For years many believed it was Marilyn’s lucky misfortune that she passed from the scene when she did; in spite of the disgustingly lucrative cottage industry developed as a result of her death, she’d forever live in the annals of movie history as one of its most clever cookies who knew her limits and how to maximize them. To the disinterested, maybe. For those seeking the unanswerable, time, multiple readings, re-viewings and temptation to tear down myths have altered that belief. At her best, she’s still among the highest ranking symbols of Hollywood sex bomb; at end a life lesson, a discarded grotesque mired in space cadet self-pity. Her growing emotional wreckage and fretfulness as impenetrable walls kept her agents, advisers and lawyers compliant, Fox and directors seething, the pharmacists on call. Inevitably the worst became manifest: the industry, the press and the public started vicious nitpicking, assigning degrading epithets, broadcasting lay diagnoses. Unlike Liz’s endurance through scandals, Marilyn had no discernible inner-fortitude or a sustained cadre of support. Clichéd as it will read, her fate seemed destiny: those formative years in childhood were foundation on which latent distresses were built. Early on still-unknown anxieties triggered disturbances requiring sedatives; highly publicized private relationships with men and every hanger-on in between triggered extreme anguish and use of heavy-duty barbiturates. Years of drug abuse documented, there’s no doubt at all she knew she was—equal to the dirtiest of forbidden words back then—“addicted” and, as with other big stars hooked, had been enabled by those seeking help from, including the studios. We know too that detox to lift the dense fog doesn’t work for long if in place of habit-forming prescriptions are other presumably safer pills. Oxymoronic but standard practice back in the 50s and 60s: she’d dry out and return to the set with fresh supplies of narcotics. She was psychiatry’s safest chronic unrecoverable—dead before the game of blame could be attached to pharmaceutical roulette.

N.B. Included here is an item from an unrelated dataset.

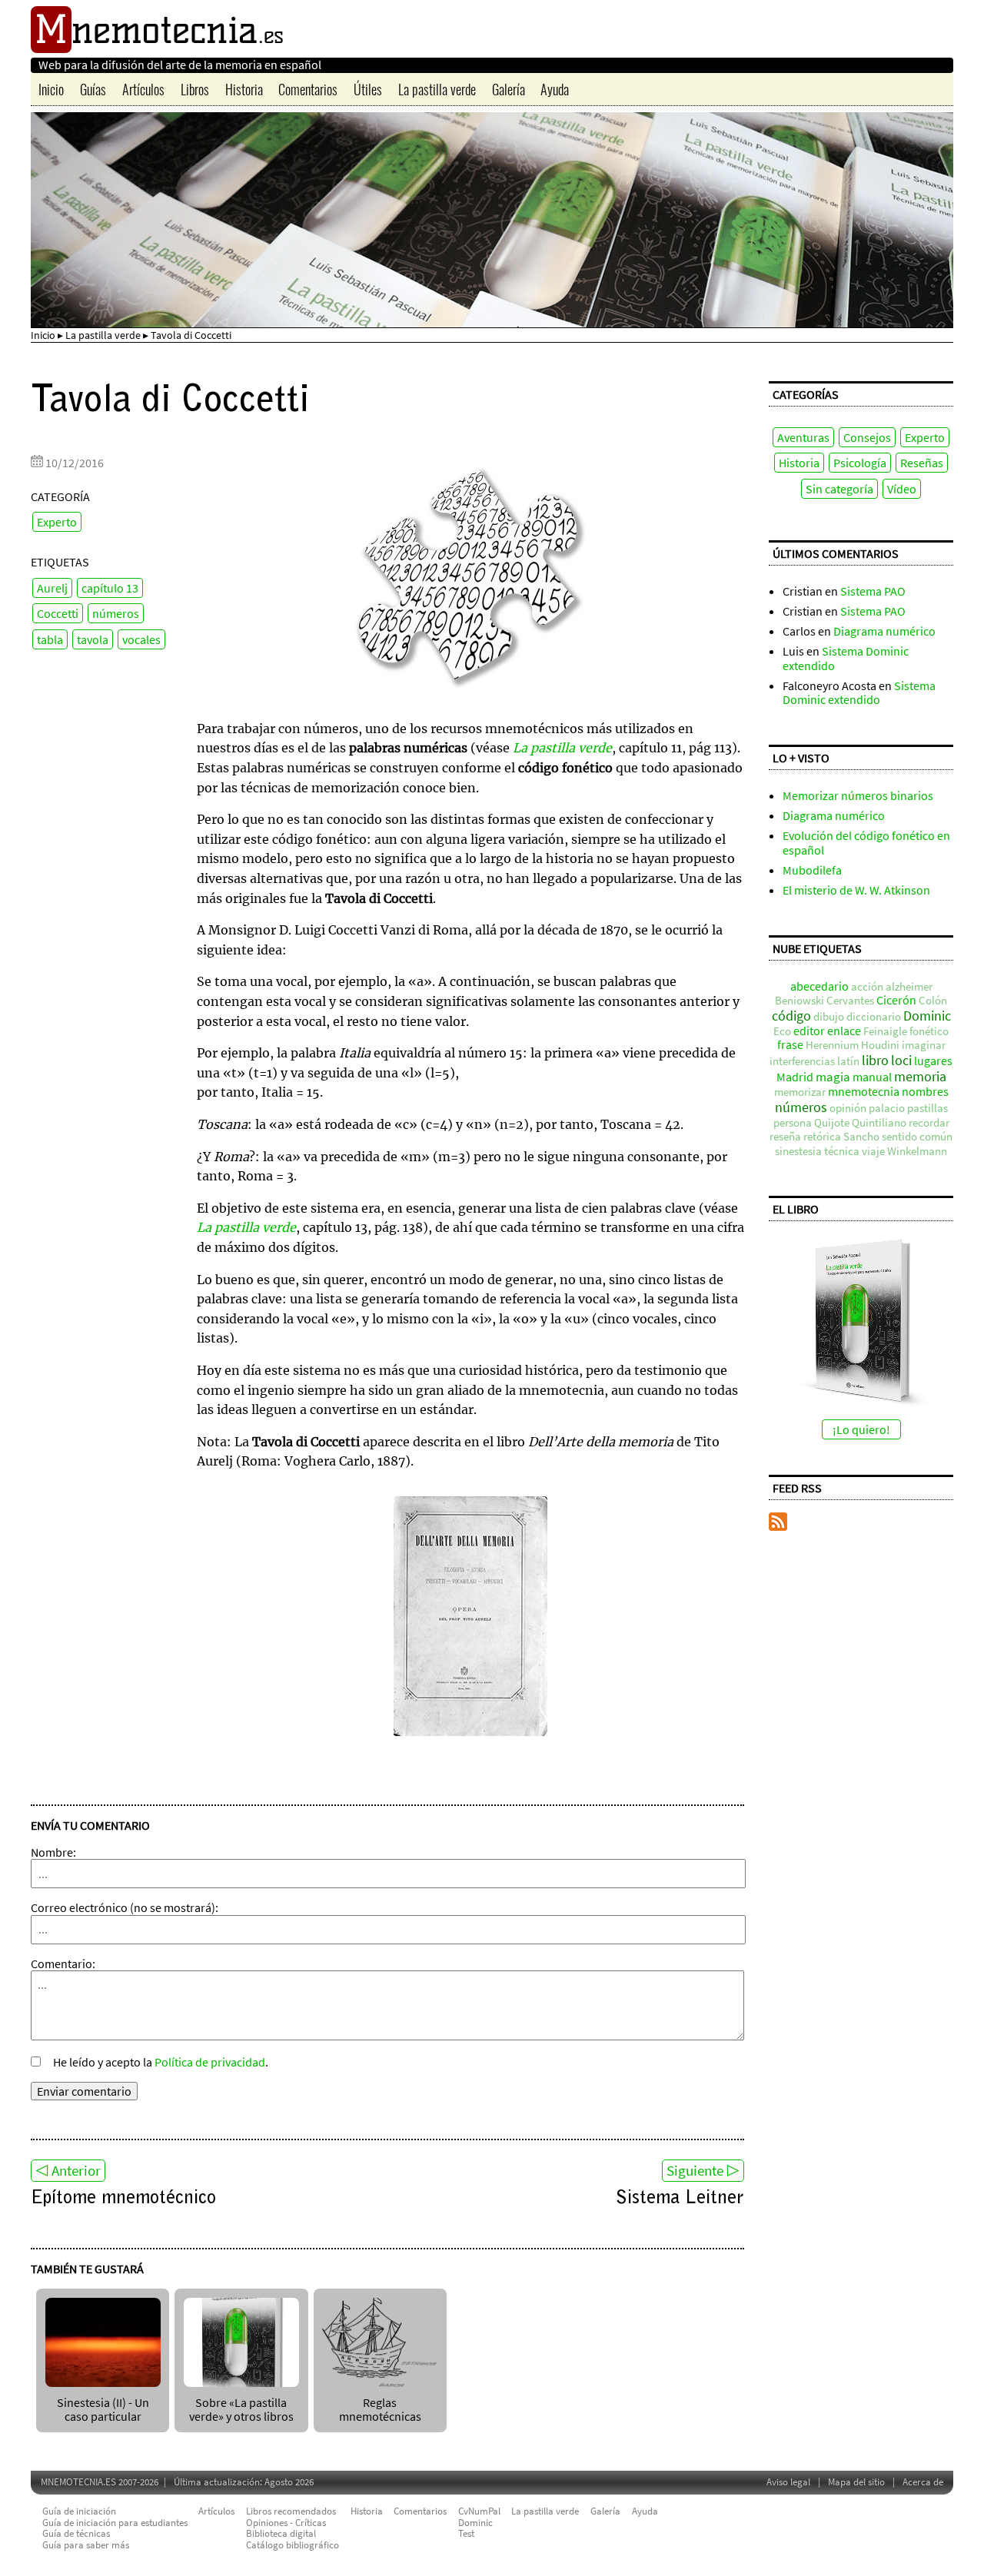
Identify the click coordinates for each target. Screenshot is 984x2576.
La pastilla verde (437, 89)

Leave it to conspiracy nuts and sexologists to concoct new stupidities regarding the following: the L.A. Times not too long ago printed excerpts of tape recordings made during sessions with psychiatrist Dr. Ralph Greenson, in which she claims wanting to break off her romance with Robert Kennedy, trying to enlist JFK to assist in the breakup, and that she had a one night fling with Joan Crawford. Fortunately one of the unique and dependable powers of movies is the pouring of a protective gloss over scandals real or alleged or imagined or to ever be satisfactorily resolved. For a few hours the magic of Marilyn allows movie lovers to indulge, preferring Lorelei and Pola and Sugar as Queen of the Ditzes to the naked civil servant never having had the chance to power up and control her brand as a public commodity. If fifty-five years after her death she persists as genuine Jackie Susann tragedienne, there’s a quip in 1950’s All About Eve that serves as accidental absolution. Written by director Joseph Mankiewicz as a slap-on-the-ass to be enunciated by George Sanders’s Addison DeWitt, it not only boomeranged into meteoric stardom just three years later, it also thumbnails our lasting love for this mess of messes: as Miss Casswell, Marilyn is, Addison says with bitch drollery, “a graduate of the Copacabaña School of the Dramatic Arts.”